> **Exercise brief**:
The expected copy holds every entry exactly and none of the pictures.

*** Data section ***

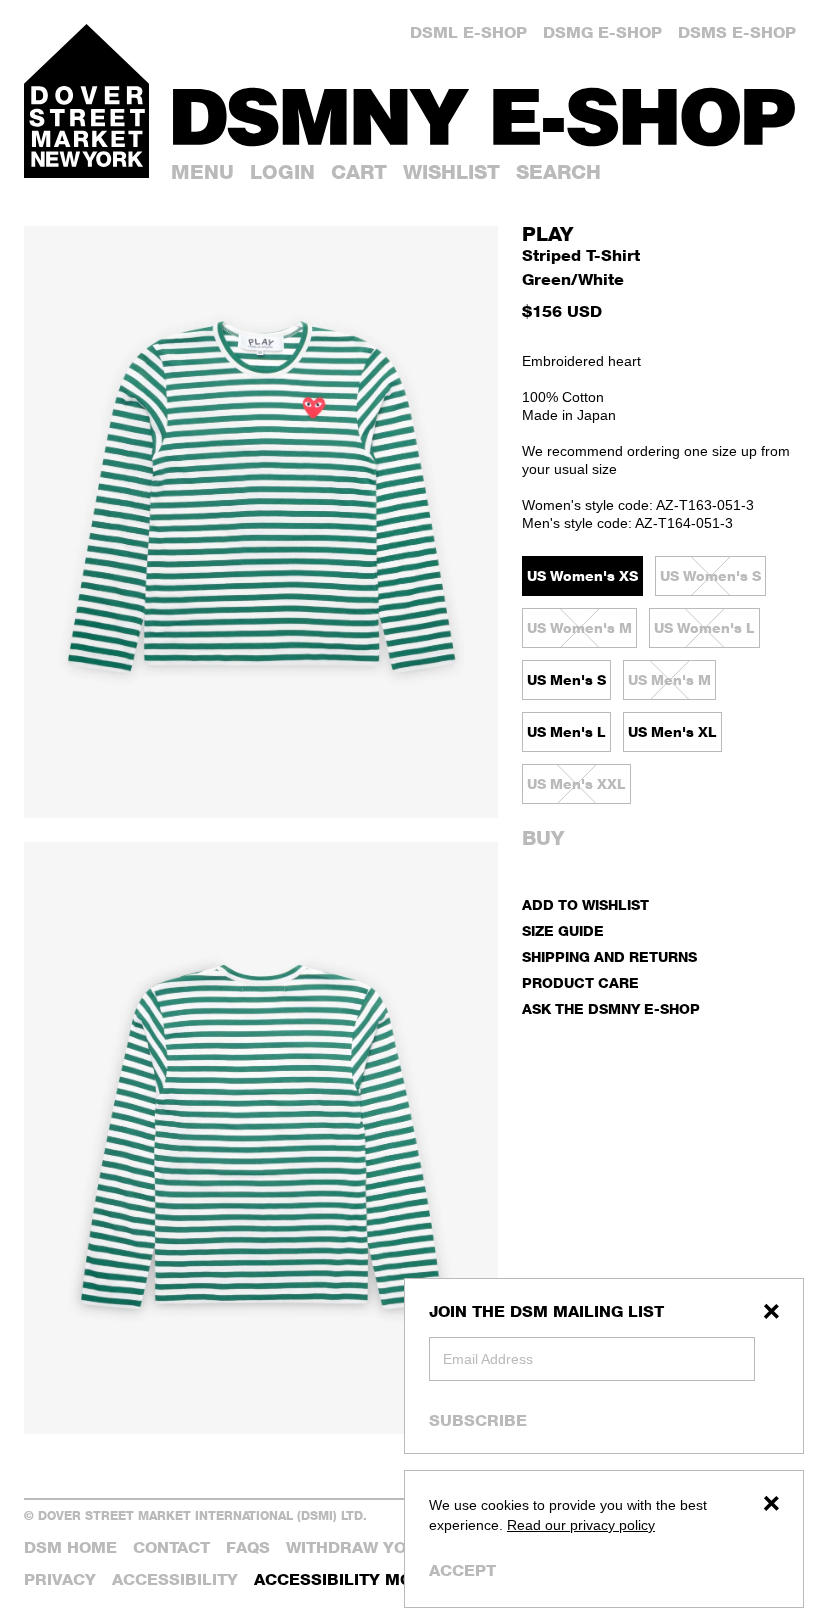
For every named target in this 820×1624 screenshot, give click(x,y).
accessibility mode (344, 1579)
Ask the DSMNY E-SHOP (611, 1008)
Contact (171, 1547)
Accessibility (175, 1579)
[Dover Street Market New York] (86, 101)
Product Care (580, 982)
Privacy (60, 1579)
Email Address (488, 1359)
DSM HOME (70, 1547)
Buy (543, 838)
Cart (359, 172)
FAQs (248, 1547)
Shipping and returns (609, 956)
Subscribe (478, 1420)
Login (282, 172)
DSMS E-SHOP (737, 32)
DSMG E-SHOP (602, 32)
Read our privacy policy (581, 1525)
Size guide (563, 930)
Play (547, 234)
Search (558, 172)
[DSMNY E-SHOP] (484, 110)
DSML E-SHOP (468, 32)
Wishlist (451, 172)
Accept (462, 1570)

*** End of Data section ***

> **Exercise output**:
For every named target in this 820×1624 screenshot, give click(x,y).
accessibility mode (344, 1579)
Ask the DSMNY E-SHOP (611, 1008)
Contact (171, 1547)
Accessibility (175, 1579)
[Dover Street Market New York] (86, 101)
Product Care (580, 982)
Privacy (60, 1579)
Email Address (488, 1359)
DSM HOME (70, 1547)
Buy (543, 838)
Cart (359, 172)
FAQs (248, 1547)
Shipping and returns (609, 956)
Subscribe (478, 1420)
Login (282, 172)
DSMS E-SHOP (737, 32)
DSMG E-SHOP (602, 32)
Read our privacy policy (581, 1525)
Size guide (563, 930)
Play (547, 234)
Search (558, 172)
[DSMNY E-SHOP] (484, 110)
DSML E-SHOP (468, 32)
Wishlist (451, 172)
Accept (462, 1570)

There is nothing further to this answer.